2. Não é incomum alguém tocar uma folha de piano enquanto conversa muito logicamente com
outra pessoa. Não é este um exemplo que poderia ser chamado de divisão das funções espirituais?
3. Tomemos finalmente as faculdades da memória: há milhões de informações contidas no cérebro
humano. No entanto, quando penso, não fantasio uma coisa de cada vez. Os demais permanecem
“subconscientes”, sem que sua existência desapareça por causa deles.

É muito provável, creio eu, que um grande número de fenômenos ditos “espirituais” sejam
eles próprios a expressão de divisões psíquicas, por ocasião das quais uma ou muitas partes do
espírito são experimentadas, apenas uma alcançando a consciência enquanto a outras funcionam
automaticamente, fora da consciência imediata.

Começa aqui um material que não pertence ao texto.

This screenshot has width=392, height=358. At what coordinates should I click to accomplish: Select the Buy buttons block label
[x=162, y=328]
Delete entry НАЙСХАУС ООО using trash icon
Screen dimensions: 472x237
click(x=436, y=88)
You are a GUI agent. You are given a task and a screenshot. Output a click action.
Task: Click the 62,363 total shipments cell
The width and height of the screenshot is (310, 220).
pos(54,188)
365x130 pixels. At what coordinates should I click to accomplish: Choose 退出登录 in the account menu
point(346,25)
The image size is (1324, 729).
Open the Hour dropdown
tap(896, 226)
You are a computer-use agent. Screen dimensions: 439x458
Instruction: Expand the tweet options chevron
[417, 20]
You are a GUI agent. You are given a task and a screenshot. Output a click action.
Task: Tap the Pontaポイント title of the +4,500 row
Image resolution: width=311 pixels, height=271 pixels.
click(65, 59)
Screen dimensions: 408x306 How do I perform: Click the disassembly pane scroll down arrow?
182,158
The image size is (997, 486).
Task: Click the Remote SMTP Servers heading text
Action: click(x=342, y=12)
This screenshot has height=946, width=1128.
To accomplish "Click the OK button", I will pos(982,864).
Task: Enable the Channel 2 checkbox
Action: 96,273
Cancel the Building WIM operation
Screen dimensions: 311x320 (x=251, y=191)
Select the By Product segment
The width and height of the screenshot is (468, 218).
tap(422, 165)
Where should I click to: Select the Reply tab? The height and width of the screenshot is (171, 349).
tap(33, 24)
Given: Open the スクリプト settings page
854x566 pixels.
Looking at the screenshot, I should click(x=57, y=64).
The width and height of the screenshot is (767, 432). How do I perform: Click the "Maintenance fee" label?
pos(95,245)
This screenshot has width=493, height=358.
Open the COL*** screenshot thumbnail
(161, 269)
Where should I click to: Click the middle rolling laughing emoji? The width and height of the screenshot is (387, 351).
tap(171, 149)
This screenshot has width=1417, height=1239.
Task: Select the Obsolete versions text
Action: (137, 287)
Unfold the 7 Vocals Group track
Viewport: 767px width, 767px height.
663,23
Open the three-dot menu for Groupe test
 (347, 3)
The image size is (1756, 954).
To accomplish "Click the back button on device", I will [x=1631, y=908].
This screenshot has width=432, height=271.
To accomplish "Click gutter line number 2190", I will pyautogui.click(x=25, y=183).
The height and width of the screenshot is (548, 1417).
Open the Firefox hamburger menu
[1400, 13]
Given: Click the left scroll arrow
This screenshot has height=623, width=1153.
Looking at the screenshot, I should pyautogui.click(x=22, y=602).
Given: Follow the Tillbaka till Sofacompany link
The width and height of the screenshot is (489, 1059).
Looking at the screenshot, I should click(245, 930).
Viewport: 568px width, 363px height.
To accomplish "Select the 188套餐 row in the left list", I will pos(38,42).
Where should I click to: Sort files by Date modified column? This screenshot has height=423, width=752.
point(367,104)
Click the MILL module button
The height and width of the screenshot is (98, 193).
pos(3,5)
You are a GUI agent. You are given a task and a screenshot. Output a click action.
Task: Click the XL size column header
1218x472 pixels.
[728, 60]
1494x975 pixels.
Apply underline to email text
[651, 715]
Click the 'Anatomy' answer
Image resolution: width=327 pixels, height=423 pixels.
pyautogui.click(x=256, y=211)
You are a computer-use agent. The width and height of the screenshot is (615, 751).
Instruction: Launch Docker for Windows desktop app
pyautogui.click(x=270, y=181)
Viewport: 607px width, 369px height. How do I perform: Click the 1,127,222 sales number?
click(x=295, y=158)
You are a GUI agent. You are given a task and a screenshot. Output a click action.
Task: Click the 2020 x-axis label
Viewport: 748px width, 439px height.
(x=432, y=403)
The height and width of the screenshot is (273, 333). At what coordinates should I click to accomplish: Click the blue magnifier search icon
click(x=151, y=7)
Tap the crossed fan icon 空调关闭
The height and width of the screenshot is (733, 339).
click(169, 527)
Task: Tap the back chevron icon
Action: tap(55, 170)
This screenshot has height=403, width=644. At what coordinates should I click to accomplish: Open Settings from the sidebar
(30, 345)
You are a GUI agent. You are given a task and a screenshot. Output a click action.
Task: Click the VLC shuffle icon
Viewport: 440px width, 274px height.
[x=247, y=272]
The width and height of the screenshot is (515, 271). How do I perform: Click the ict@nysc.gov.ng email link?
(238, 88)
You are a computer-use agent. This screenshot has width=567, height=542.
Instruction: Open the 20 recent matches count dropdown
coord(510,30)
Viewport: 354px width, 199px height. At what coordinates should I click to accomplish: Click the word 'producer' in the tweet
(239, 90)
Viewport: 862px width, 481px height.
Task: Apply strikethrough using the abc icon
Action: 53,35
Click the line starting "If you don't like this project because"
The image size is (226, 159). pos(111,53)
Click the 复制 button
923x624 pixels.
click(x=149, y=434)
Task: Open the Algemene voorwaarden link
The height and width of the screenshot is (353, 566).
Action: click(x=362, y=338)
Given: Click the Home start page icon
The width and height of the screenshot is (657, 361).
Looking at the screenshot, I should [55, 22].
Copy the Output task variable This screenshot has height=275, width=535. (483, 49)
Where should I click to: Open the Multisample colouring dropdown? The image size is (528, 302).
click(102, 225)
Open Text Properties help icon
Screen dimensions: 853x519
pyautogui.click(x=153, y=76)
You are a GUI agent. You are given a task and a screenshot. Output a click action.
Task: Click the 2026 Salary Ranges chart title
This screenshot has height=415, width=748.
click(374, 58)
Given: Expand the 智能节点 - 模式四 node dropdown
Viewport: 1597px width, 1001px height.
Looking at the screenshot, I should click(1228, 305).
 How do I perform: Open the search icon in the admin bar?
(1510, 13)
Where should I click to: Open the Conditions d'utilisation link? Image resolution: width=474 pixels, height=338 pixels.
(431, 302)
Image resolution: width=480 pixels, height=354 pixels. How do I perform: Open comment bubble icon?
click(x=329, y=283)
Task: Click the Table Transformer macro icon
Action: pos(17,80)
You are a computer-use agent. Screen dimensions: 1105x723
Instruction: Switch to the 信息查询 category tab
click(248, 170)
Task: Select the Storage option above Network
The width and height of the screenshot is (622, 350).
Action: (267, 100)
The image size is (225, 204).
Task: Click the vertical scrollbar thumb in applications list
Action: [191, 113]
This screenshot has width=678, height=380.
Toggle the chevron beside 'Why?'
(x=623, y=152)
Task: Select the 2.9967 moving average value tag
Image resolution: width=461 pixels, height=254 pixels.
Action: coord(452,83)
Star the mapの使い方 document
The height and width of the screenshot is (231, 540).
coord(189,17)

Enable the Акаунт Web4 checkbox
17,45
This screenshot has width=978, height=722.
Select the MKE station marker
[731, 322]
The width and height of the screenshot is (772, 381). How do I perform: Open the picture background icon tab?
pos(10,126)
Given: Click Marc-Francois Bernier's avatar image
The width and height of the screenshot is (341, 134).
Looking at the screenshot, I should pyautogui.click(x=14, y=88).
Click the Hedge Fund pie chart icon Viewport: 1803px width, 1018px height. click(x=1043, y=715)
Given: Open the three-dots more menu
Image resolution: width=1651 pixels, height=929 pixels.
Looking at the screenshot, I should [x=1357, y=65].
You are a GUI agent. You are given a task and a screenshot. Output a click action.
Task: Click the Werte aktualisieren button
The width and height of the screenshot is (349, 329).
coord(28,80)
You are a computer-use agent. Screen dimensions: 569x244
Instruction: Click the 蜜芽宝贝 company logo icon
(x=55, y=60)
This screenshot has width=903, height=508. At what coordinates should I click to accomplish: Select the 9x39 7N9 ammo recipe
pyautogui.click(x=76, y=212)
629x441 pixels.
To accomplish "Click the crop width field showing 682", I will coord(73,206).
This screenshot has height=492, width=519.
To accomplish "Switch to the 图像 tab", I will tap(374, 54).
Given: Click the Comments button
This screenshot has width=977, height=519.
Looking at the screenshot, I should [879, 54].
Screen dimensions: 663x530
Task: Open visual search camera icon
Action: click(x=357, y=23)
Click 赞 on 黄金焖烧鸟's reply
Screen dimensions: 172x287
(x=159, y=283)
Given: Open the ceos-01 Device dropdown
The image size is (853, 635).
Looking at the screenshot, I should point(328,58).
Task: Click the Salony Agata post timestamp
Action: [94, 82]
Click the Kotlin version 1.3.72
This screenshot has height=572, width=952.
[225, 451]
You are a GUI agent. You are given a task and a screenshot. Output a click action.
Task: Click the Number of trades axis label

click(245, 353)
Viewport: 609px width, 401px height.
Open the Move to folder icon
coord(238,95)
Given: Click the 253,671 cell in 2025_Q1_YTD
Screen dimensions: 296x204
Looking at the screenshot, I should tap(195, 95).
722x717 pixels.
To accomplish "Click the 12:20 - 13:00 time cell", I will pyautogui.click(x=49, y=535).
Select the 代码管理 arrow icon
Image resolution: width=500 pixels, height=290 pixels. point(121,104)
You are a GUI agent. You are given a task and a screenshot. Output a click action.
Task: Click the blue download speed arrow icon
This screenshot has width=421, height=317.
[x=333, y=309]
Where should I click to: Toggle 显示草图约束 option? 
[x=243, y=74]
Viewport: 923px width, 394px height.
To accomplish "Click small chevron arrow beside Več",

Isso pode, talvez, explicar como um médium consegue direcionar uma moeda,
involuntariamente, inconscientemente e sem querer enganar, de uma letra do alfabeto para outra, de
modo que palavras compreensíveis sejam formadas.
O que importa, no fundo, se um lampejo remove ou não a fidelidade ao espiritismo.
Argumentos autoritários definitivamente não pesam na balança. Seria altamente preferível que um
estudioso (associado a pesquisadores) tomasse as coisas por conta própria, o que eliminaria
charlatães e trapaceiros, tornando apreciável quantidade de conhecimento informativo e
enriquecedor para as ciências psicológicas.

NOTAS:
** “Spiritismus”, de Gyógyászat, 1899, nº 30.